Fine Inverno: incubo meteo estremo

Spiccata instabilità…fredda

Alta Pressione: e se fosse solo marginale?

Febbraio 2025 si preannuncia un mese complesso per l’Italia dal punto di vista meteo, influenzato da dinamiche globali come la possibile transizione da El Niño a La Niña. Questi fenomeni stravolgono l’ordine delle condizioni atmosferiche, determinando oscillazioni nelle temperature, nelle precipitazioni e nei fenomeni estremi.

Nel mese di Febbraio, le temperature potrebbero subire un calo ulteriore rispetto a Gennaio, soprattutto nel Nord e nelle aree interne del Centro, a causa delle correnti fredde provenienti dall’Artico o dalla Siberia. Tuttavia, il Mediterraneo Centrale, noto per il suo effetto mitigante, potrebbe ridurre l’intensità del freddo nelle regioni costiere, specialmente lungo le coste tirreniche e nelle zone del Sud Italia.

Nonostante la possibilità di periodi più miti, l’alternanza tra ondate di freddo e brevi fasi più calde caratterizzerà il clima. Questo comportamento atmosferico potrebbe risultare in forti sbalzi termici, rendendo Febbraio un mese estremamente dinamico.

Spiccata instabilità…fredda

Le ultime analisi dei modelli meteorologici segnalano un’intensificazione delle perturbazioni nel corso del mese. Dopo un Inverno altalenante tra lunghi periodi di siccità e fasi di maltempo intenso, Febbraio potrebbe vedere un incremento delle perturbazioni atlantiche. Questi sistemi porteranno abbondanti precipitazioni, soprattutto nel Centro-Nord Italia e lungo i versanti tirrenici.

L’arrivo di masse d’aria fredda in concomitanza con tali perturbazioni aumenterà la probabilità di nevicate significative. Le aree montuose, come le Alpi e l’Appennino, saranno le più interessate, ma anche alcune zone di pianura nel Nord Italia potrebbero sperimentare nevicate intense. Nel Sud Italia e sulle Isole Maggiori, invece, le fasi instabili saranno meno frequenti e i fenomeni meno rilevanti, sebbene non del tutto assenti.

Alta Pressione: e se fosse solo marginale?

L’evoluzione climatica di Febbraio dipenderà in gran parte dal comportamento di due sistemi di Alta Pressione principali: l’Anticiclone delle Azzorre e l’Anticiclone Russo-Siberiano.
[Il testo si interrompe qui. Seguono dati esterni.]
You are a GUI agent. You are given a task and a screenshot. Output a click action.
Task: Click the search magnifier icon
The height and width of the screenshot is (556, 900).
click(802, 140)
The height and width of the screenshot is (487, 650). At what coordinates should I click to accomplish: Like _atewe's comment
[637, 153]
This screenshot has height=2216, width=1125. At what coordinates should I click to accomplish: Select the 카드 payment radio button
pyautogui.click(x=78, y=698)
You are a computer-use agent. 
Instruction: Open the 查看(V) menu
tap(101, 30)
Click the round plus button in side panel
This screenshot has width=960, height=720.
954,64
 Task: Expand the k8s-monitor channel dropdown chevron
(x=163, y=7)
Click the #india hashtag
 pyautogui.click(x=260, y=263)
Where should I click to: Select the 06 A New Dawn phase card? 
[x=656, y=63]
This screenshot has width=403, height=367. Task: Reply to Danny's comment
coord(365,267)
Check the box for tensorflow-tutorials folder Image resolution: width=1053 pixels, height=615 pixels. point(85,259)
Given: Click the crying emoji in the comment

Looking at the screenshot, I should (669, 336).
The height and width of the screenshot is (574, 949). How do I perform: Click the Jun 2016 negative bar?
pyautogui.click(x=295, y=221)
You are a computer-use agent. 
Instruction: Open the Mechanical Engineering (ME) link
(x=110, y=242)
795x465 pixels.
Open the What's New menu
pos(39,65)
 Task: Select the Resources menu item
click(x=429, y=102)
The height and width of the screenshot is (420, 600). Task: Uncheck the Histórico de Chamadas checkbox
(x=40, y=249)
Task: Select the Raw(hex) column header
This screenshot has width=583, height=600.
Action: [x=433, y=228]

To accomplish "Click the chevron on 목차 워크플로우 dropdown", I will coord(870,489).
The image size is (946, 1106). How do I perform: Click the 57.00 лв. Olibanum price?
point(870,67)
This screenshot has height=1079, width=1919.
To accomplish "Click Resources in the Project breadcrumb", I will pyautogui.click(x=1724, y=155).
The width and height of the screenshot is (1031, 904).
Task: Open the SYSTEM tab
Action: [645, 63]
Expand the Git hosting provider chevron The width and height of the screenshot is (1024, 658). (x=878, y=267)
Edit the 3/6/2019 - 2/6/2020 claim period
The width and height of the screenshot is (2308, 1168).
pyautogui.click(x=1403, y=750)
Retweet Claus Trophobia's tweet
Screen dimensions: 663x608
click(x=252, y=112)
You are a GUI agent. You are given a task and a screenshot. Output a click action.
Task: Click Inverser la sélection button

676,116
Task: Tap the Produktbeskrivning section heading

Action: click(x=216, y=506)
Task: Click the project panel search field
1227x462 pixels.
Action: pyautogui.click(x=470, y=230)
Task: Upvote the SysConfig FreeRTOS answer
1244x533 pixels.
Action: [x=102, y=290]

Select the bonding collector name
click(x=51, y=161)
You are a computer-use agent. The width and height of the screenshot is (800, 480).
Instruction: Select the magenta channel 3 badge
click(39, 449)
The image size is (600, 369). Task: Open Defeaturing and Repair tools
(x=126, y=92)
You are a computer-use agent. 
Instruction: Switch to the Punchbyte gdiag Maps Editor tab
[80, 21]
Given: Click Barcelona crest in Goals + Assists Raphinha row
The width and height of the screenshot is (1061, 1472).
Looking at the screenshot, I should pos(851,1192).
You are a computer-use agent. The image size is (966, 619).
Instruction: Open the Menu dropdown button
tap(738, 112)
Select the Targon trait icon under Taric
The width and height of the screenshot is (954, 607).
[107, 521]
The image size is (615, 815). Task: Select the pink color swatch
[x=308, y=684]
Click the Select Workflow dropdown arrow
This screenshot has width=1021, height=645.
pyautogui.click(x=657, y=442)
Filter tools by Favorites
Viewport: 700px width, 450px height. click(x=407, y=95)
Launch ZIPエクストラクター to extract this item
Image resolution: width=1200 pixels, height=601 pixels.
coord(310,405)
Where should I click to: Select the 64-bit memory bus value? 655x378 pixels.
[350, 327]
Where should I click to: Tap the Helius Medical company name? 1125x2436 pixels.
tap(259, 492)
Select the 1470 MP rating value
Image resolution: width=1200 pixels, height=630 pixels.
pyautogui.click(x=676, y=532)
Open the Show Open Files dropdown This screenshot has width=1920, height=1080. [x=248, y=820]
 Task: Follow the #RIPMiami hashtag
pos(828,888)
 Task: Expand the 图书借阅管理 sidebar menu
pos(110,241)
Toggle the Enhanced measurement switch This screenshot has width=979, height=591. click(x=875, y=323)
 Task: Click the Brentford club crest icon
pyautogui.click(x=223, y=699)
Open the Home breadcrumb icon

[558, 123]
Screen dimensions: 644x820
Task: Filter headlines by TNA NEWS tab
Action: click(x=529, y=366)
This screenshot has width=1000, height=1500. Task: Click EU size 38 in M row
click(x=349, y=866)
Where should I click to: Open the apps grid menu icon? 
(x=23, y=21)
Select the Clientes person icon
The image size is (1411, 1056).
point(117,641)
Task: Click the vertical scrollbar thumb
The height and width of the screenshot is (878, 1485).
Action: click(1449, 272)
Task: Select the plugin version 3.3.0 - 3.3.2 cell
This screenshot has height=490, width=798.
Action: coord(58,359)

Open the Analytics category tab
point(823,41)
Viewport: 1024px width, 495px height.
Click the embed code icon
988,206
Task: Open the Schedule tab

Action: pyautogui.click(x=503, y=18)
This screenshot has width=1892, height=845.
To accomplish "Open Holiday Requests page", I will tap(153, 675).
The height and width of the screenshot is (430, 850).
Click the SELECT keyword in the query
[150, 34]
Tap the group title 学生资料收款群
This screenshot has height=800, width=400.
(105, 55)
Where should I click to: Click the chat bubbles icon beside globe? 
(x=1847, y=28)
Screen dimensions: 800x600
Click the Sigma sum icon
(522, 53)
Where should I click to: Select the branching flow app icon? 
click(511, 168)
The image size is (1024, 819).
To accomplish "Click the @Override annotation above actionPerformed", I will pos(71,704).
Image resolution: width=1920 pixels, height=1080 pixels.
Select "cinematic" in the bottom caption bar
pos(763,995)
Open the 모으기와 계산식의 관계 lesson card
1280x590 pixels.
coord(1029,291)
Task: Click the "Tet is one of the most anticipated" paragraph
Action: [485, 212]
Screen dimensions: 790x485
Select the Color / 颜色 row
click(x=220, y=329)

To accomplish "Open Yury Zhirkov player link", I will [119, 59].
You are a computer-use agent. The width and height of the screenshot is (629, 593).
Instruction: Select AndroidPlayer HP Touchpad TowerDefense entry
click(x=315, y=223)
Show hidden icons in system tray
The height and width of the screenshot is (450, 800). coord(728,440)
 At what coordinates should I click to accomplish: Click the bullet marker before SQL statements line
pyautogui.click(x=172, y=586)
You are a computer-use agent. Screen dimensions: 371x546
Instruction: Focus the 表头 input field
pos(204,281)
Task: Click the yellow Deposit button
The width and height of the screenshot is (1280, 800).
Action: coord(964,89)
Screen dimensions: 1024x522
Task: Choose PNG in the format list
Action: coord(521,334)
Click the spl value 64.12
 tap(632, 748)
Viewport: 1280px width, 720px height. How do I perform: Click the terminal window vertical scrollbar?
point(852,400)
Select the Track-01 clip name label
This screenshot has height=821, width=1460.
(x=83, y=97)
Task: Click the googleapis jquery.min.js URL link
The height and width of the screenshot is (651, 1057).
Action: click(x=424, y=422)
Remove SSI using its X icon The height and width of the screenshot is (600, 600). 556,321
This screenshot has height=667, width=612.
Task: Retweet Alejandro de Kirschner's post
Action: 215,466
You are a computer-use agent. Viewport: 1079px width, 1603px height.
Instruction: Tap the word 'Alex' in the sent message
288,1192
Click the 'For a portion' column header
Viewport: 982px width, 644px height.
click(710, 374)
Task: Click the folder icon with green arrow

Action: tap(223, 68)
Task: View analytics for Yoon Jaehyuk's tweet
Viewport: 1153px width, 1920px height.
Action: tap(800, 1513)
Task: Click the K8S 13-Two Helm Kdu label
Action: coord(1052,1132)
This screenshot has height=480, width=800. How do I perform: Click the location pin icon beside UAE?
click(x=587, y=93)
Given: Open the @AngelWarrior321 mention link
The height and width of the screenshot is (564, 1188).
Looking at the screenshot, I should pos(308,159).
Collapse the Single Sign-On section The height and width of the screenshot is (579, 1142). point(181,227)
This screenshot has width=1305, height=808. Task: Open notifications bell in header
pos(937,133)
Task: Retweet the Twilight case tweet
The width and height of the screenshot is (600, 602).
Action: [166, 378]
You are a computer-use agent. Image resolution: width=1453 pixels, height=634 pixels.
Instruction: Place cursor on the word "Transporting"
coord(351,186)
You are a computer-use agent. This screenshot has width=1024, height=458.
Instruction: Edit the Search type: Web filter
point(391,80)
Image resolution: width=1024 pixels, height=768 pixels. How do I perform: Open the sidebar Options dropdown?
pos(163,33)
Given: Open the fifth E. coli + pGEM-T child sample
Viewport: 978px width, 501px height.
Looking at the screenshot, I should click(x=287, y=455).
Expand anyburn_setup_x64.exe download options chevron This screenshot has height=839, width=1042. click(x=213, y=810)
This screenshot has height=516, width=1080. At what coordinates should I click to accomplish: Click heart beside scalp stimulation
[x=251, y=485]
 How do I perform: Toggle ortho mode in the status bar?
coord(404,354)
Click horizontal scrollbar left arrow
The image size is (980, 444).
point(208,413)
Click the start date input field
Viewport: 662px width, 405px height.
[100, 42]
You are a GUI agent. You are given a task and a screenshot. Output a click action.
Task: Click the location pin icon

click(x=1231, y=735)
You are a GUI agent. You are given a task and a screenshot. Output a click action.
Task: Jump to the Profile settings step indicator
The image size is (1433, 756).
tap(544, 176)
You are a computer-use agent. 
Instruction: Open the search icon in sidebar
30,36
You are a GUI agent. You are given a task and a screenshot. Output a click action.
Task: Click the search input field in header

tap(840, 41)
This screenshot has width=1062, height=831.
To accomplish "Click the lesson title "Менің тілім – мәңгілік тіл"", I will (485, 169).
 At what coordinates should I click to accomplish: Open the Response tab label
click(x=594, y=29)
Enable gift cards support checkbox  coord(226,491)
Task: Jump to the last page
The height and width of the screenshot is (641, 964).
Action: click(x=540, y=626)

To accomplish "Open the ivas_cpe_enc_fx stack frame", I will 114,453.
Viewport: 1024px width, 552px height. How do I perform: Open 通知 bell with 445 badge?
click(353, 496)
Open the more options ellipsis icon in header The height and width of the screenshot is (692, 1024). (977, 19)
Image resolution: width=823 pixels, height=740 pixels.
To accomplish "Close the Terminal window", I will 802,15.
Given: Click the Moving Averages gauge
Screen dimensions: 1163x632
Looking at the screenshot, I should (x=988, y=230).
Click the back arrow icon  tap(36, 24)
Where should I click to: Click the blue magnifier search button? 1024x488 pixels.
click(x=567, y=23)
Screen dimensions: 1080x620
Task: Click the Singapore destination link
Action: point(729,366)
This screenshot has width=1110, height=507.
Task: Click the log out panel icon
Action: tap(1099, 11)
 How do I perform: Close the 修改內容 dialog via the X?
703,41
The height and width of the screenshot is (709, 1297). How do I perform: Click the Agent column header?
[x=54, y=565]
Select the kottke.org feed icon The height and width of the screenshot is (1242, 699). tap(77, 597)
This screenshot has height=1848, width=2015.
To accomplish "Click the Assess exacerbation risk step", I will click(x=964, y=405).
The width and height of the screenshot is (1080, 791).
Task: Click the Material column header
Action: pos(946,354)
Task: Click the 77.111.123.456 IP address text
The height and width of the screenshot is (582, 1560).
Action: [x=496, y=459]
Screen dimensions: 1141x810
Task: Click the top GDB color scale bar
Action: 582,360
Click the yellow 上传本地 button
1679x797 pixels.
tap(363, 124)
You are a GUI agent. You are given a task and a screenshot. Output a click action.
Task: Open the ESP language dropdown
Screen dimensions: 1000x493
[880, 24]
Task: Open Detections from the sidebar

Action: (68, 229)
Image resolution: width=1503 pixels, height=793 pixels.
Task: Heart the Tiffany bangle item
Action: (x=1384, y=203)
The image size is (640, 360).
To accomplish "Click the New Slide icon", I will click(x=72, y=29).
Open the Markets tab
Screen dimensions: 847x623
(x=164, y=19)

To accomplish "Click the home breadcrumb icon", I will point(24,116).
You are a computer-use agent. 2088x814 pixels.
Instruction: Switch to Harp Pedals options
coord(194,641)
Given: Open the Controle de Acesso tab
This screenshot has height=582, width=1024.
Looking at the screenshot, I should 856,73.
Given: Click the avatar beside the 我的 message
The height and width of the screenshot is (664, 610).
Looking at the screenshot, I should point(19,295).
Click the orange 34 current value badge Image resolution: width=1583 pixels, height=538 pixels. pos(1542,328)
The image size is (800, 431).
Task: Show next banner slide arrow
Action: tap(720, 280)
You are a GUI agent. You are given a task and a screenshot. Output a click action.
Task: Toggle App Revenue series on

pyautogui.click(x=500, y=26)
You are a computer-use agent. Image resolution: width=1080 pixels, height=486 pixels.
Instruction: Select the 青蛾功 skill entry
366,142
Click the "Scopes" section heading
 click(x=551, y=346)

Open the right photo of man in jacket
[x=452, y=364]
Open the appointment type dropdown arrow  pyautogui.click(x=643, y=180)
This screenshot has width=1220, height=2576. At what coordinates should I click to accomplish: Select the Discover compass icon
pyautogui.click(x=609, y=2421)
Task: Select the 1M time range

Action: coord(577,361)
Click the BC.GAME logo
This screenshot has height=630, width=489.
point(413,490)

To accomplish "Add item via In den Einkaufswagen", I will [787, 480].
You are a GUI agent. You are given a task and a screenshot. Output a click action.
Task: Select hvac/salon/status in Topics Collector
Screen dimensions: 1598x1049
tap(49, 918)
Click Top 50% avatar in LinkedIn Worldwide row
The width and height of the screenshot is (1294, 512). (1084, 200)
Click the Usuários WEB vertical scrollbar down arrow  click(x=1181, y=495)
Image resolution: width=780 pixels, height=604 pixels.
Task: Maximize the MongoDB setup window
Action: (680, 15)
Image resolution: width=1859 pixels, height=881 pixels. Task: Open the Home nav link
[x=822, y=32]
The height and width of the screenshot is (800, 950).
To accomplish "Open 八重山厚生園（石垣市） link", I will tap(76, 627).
Se quest’ultimo dovesse rafforzarsi, masse d’aria gelida potrebbero spingersi verso l’Europa meridionale, con conseguenti ondate di gelo sull’Italia. Invece, una prevalenza dell’Anticiclone Atlantico garantirebbe condizioni più miti e stabili, portando temperature superiori alla media stagionale.

La competizione tra queste due configurazioni sarà cruciale per determinare la frequenza e l’intensità degli eventi atmosferici. Una posizione intermedia di questi Anticicloni potrebbe generare condizioni meteo altamente variabili, con alternanza di periodi di gelo e fasi più miti.